The Sun shared specifics, citing NASA’s Jet Propulsion Laboratory (JPL) software as the hero we all need. This special software detects potentially dangerous asteroids that could hit Earth. Though the organization previously had software to help calculate this, it recently upgraded the 20-year-old failsafe with a new algorithm. Dubbed Sentry-II, it not only detects asteroids in the vicinity but asteroids that could arrive years in the future.
The latter is something called the Yarkovsky effect. The phenomenon is when an asteroid absorbs sunlight and then emits it as heat. This may not sound significant, but the heat can actually affect the asteroid’s path. This means it could veer the rock more toward Earth or further away.

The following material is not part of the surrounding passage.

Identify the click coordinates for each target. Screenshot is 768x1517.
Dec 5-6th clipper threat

The previous software, Sentry, couldn’t detect the Yarkovsky effect, limiting its effectiveness. A JPL navigation engineer, Davide Farnocchia, stated “The fact that Sentry couldn’t automatically handle the Yarkovsky effect was a limitation.” Before Sentry-II, scientists had to manually calculate the Yarkovsky effect.

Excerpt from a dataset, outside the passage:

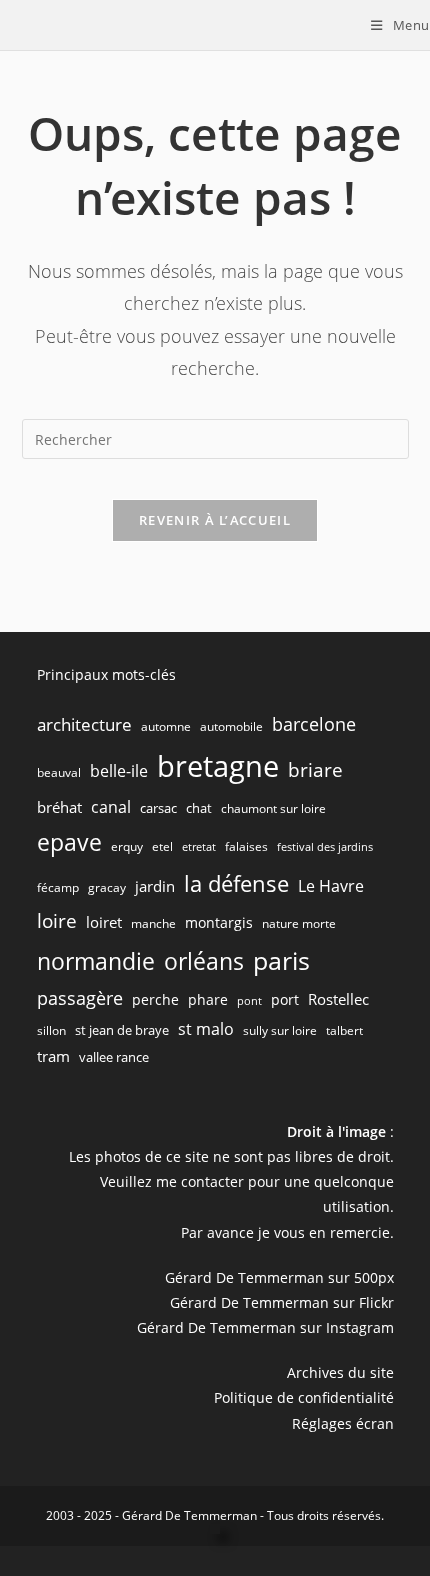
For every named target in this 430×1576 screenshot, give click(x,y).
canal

Though NASA avidly watches for asteroids, they hope the updated software can help spot asteroids they missed. For reference, as of now, NASA knows of 28,000 near-Earth asteroids. With the discovery of thousands of asteroids every year, the extra help through Sentry-II is undoubtedly appreciated.
Additionally, NASA hopes to launch its Near-Earth Object (NEO) Surveyor mission in 2026. When that occurs, they will finally have a space-faring craft dedicated to hunting down asteroids.
NASA Developed an Asteroid-Watching Tool You Can Enjoy at Home
For the longest time, peering at asteroids was only something those with deep pockets or huge telescopes could do. However, NASA recently developed a new asteroid-watching tool, allowing all of us to do so from the comfort of our own homes.
Eyes on Asteroids is the tool’s name and lets you look at asteroids and comets that approach Earth’s general area and orbit. On top of that, you can view different spacecraft that visit these objects. The best part? It’s all a click or swipe away. NASA states all you’ll need to enjoy it is an internet connection, no downloads are required.
That’s not all, though. You can view current missions concerning NEOs too. To do so, select the “events” tab and it will recreate missions NASA underwent or is currently doing. For instance, a recent mission was their Double Asteroid Redirect Test (DART) to nudge an asteroid and prevent it from colliding with Earth.
The organization states they want “Eyes on Asteroids to be as user-friendly as possible.” If you haven’t already seen it, I highly recommend checking it out.